Portail Namu 27/09/19

Le simple fait de ne pas commenter un problème ne signifie pas qu’il n’existe plus. C’est le sentiment qu’éprouvent de nombreux citoyens de Sao Paulo face au débat sur la crise de l’eau. Le changement d’orientation de l’actualité dû aux scandales politiques, comme l’opération Lava Jato, lancée en mars 2014 par la police fédérale pour enquêter sur des détournements de fonds au sein de Petrobras, a créé un faux sentiment que la crise de l’eau était déjà surmontée, ce qui a même provoqué une augmentation de la consommation pendant la saison sèche.

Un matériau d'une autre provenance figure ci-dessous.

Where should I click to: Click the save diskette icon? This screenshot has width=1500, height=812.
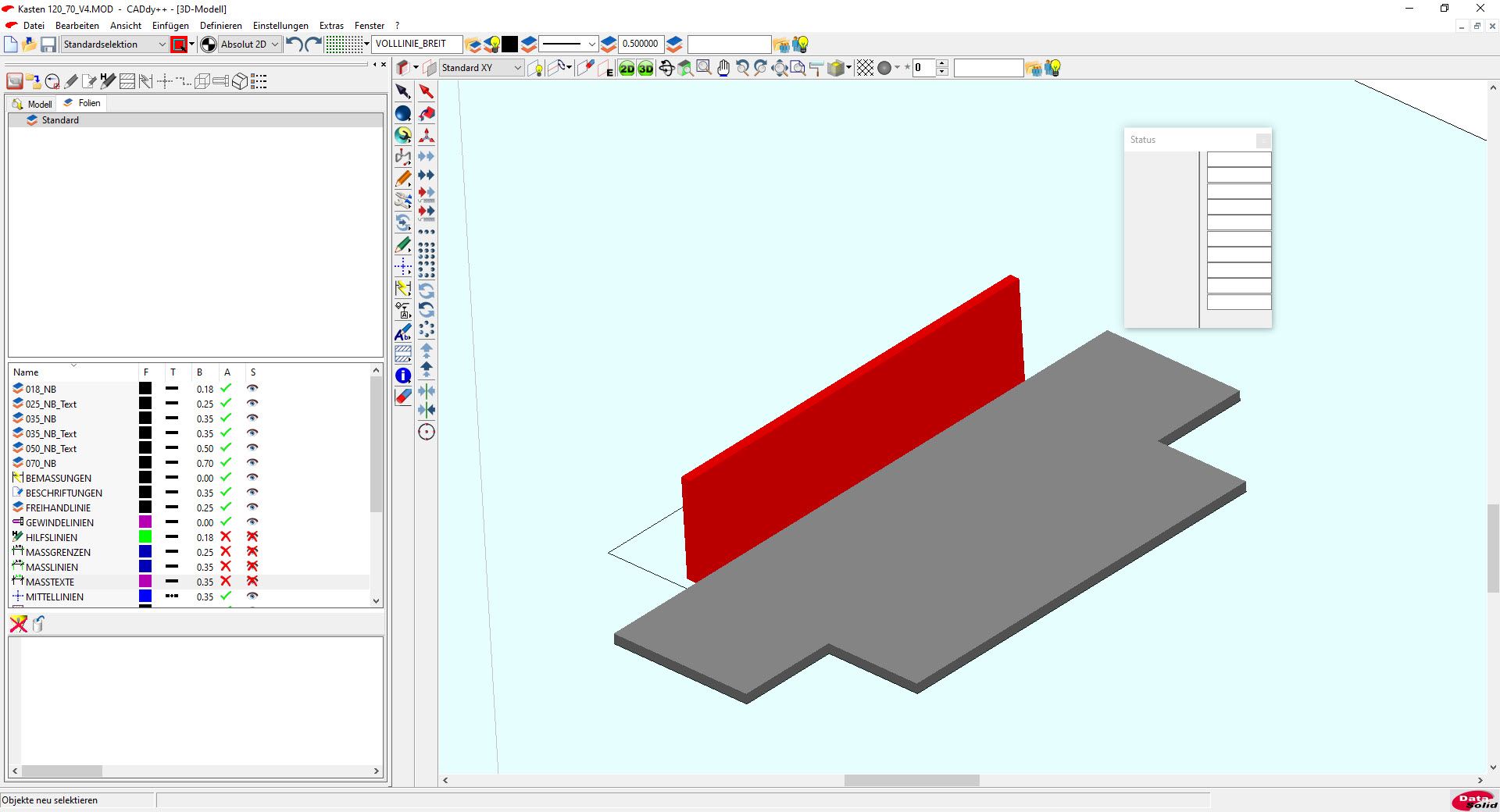48,45
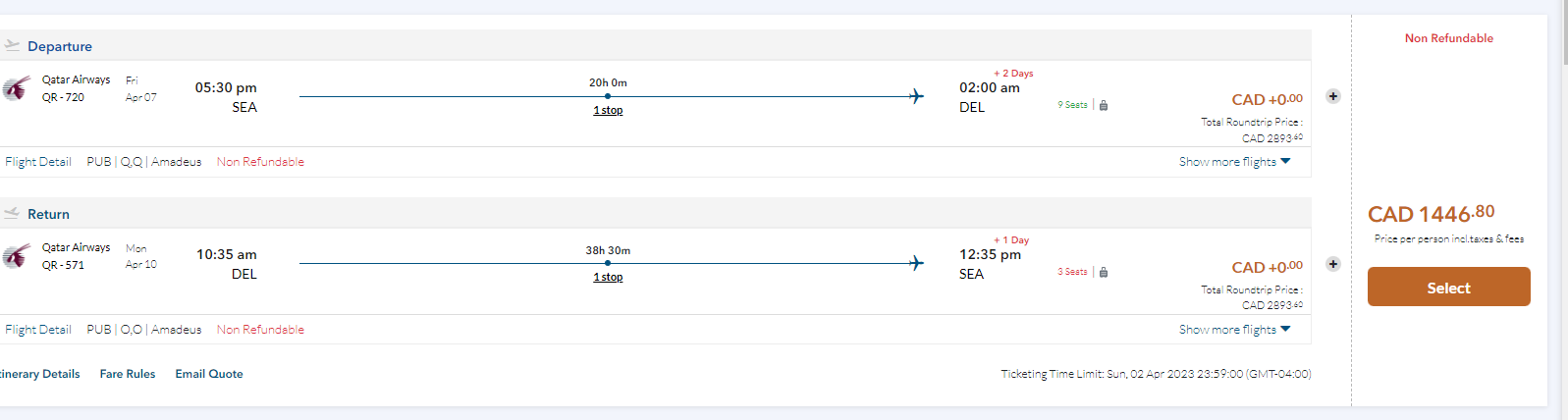Click the plus icon beside return flight price

point(1332,264)
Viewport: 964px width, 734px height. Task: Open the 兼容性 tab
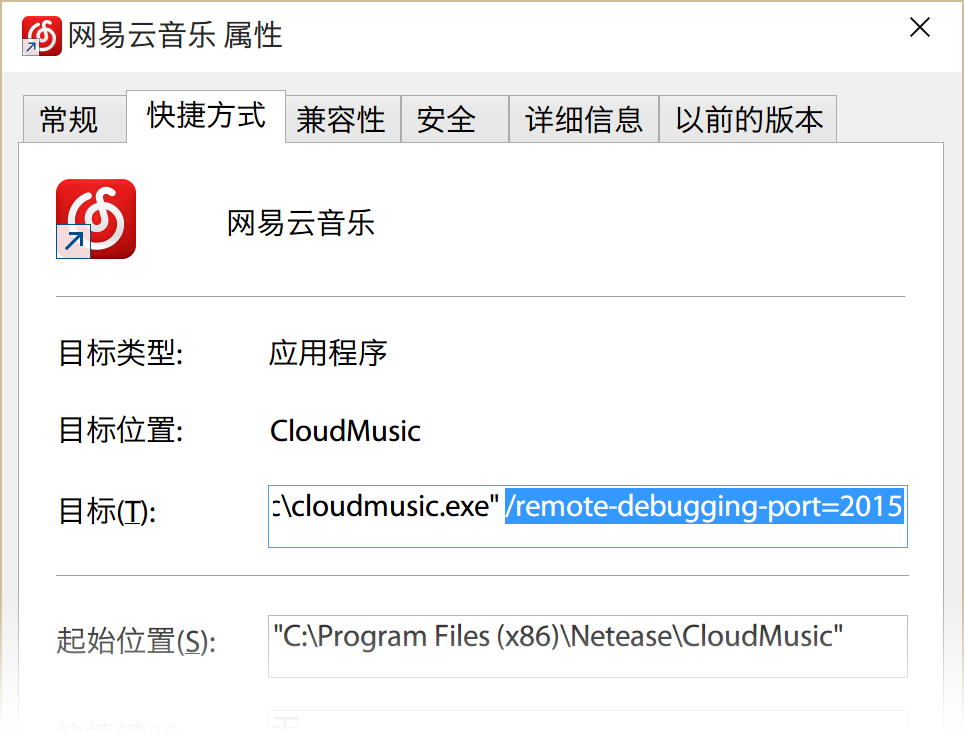(x=343, y=119)
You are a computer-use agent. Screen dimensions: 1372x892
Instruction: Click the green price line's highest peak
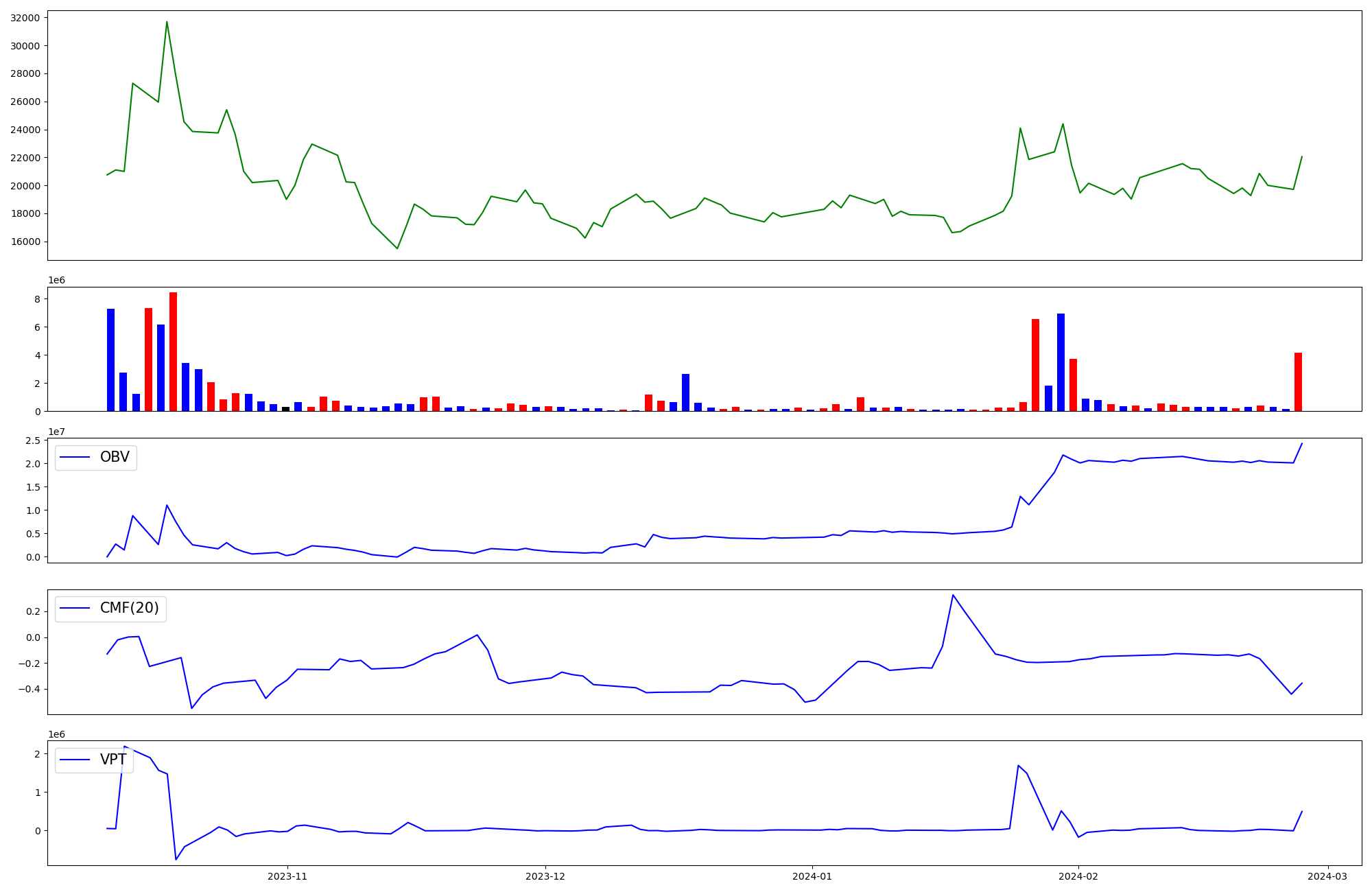coord(167,22)
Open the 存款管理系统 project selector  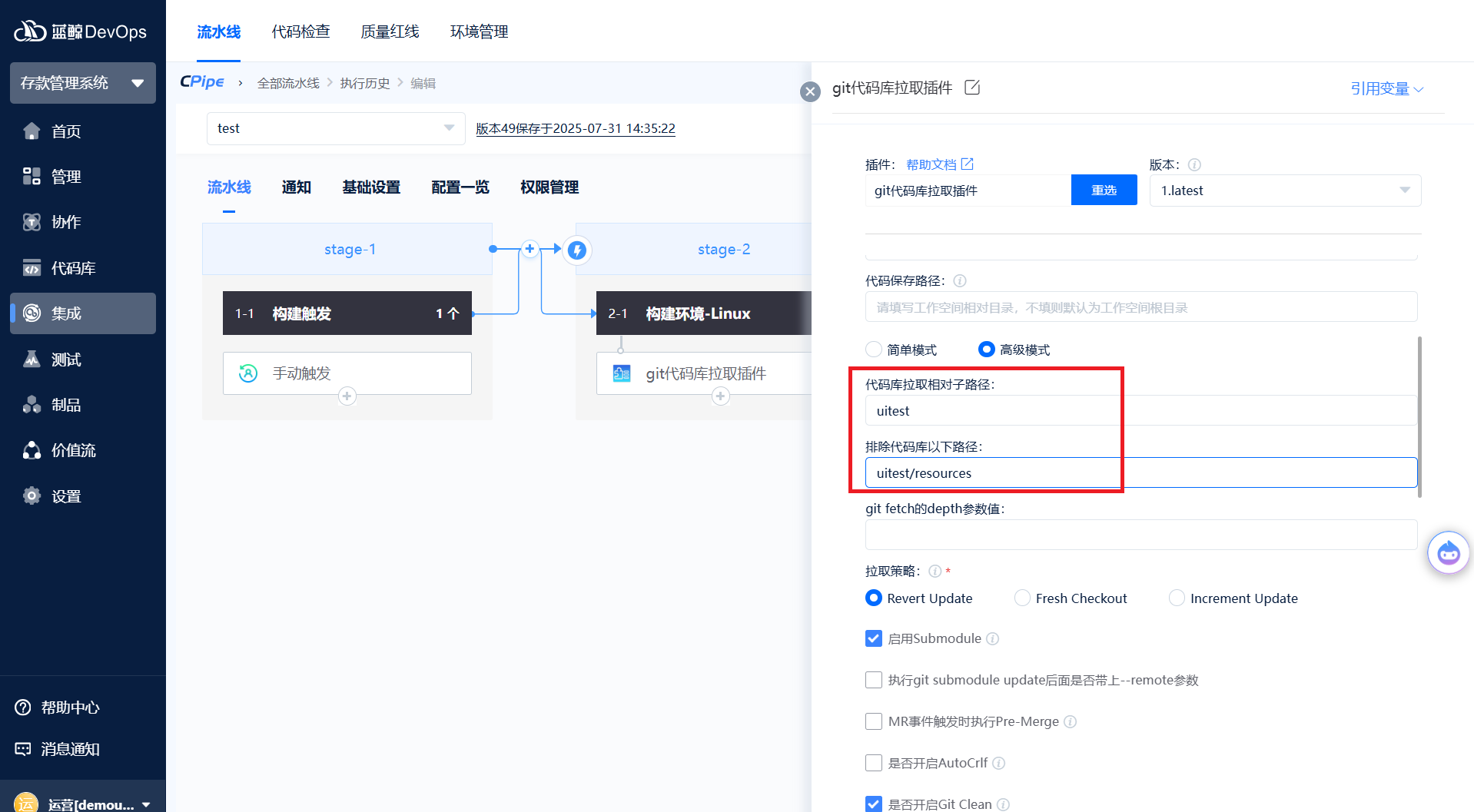(x=82, y=83)
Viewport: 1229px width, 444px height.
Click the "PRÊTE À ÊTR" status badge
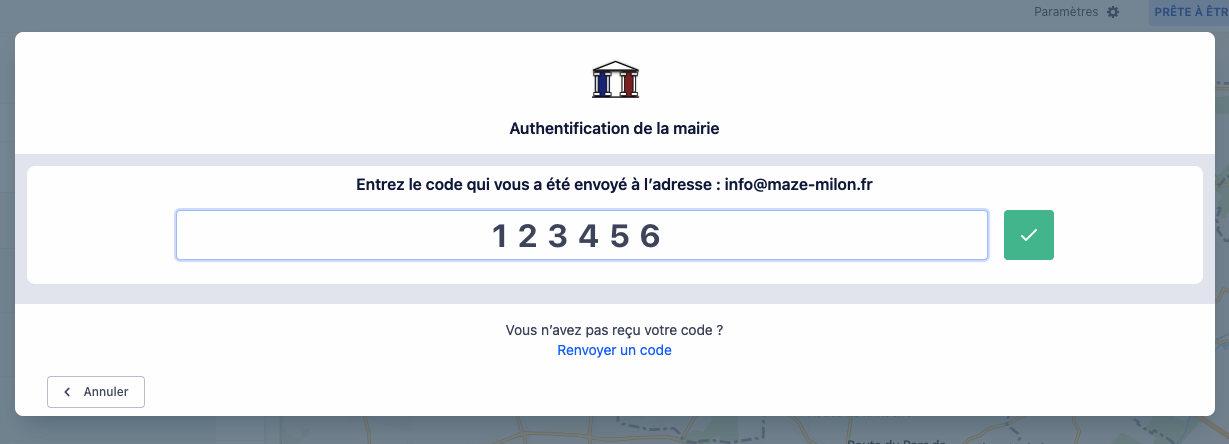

Afin de comprendre l’approche des grands médias dans le débat sur la pénurie d’eau, l’Institut de la démocratie et de la durabilité (IDS) et le programme de sciences environnementales de l’Institut de l’énergie et de l’environnement de l’USP (Procam-IEE/USP) ont promu mardi (15) la présentation de la recherche “Water Crisis and the Mediaâ. Pour les directeurs, en plus de montrer les problèmes des médias, l’objectif de la réunion est d’augmenter le niveau de transparence des informations et de faire en sorte qu’elles atteignent la population de manière large et claire.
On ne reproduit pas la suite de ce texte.